Perhaps it’s time to upgrade the good old saying “to separate wheat from chaff” to “to separate whey from cheese”. Whey, which is a protein-rich byproduct of cheese-making, is made from the liquid residue collected from cheese manufacturing.
Once considered no more than cheese waste, whey is now a coveted source of protein for the fitness enthusiast. It helps people meet their 60 gm/day protein requirements—the amount of protein a human body needs in a day—without the need for a protein-rich meal.
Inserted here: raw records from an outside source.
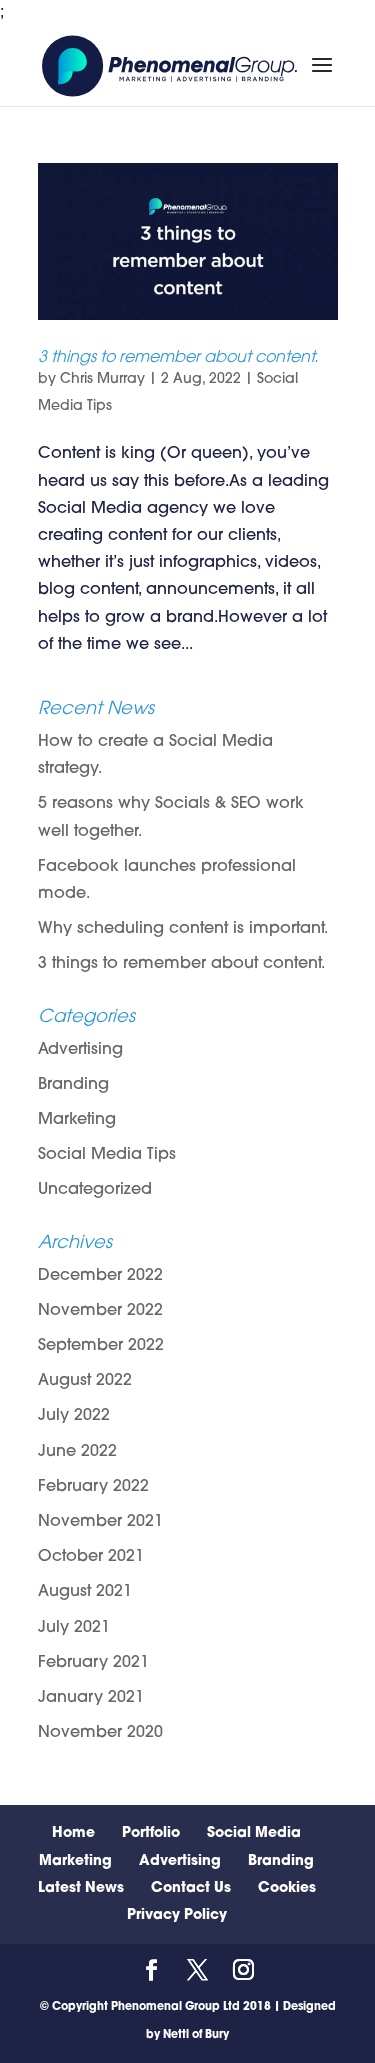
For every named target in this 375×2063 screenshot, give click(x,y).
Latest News (81, 1888)
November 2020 (100, 1733)
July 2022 (74, 1416)
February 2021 (93, 1663)
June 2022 (77, 1452)
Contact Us (191, 1888)
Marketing (77, 1120)
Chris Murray (102, 379)
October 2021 (91, 1557)
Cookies (287, 1888)
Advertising (80, 1050)
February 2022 (93, 1487)
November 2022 (100, 1311)
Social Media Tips (107, 1155)
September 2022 (101, 1346)
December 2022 (100, 1276)
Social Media (254, 1833)
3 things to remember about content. (178, 358)
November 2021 (100, 1522)
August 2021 (85, 1592)
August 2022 (85, 1381)
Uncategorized (95, 1190)
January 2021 (91, 1698)
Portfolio (151, 1833)
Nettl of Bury (196, 2035)
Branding (73, 1085)
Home (73, 1833)
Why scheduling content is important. (183, 929)
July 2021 (74, 1628)
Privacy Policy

Now, India is a highly protein-deficient country. Over 80% Indians are protein deficient as per a 2017 Indian Market Research Bureau report. Moreover, Indian bodies, due to the high consumption of carbohydrates in staple foods, can’t process protein efficiently, claims health supplements brand MuscleBlaze.
Enter MuscleBlaze’s pitch to Indians as of September. The flagship product of sports nutraceutical company HealthKart claims its Biozyme Whey protein powder can result in 50% more protein absorption in Indian consumers, when compared to regular whey protein. The company, which tested its product by way of a medical study, refused to reveal the sample size. The test was carried out on Indian male subjects aged 20-36 years, as per its website.
The study was registered with the Clinical Trials Registry and carried out in a lab accredited by India’s Central Drug Standard Control Organisation and National Accreditation Board for Testing and Calibration Laboratories, along with Malaysia’s National Pharmaceutical Regulatory Agency.
This is unusual for a food supplements company. Nobody vets food products for clinical outcomes in India; food products are not required to undergo clinical trials by Indian law. MuscleBlaze “just chose to have a medical approach to this one”, claims HealthKart’s founder-CEO Sameer Maheshwari.
The seven-year-old Gurugram-based HealthKart’s patent-pending absorption formula is its latest addition to an array of whey protein supplements. And it might be onto something, for India, despite being the largest milk producer in the world, imports most of its whey. And the imports are only increasing, and fast.
India’s import of whey and other milk constituents rose from 18.41% in 2006 to 52.56% in 2017—out of the total dairy imports of $23.5 million and $43.8 million, respectively—at a CAGR of 18.4%, according to the export-import data of India’s ministry of commerce and industry.
Most dairy manufacturers in India, though, are laying off what appears to be a grand opportunity here.
The production of milk and cheese, as it turns out, is like, well, chalk and cheese. As India isn’t traditionally a cheese-consuming country, with cheese production figures at $410 million—as estimated in a Parag Foods report—the past year (as opposed to $79.02 billion for milk), dairy companies aren’t too keen on whey-making.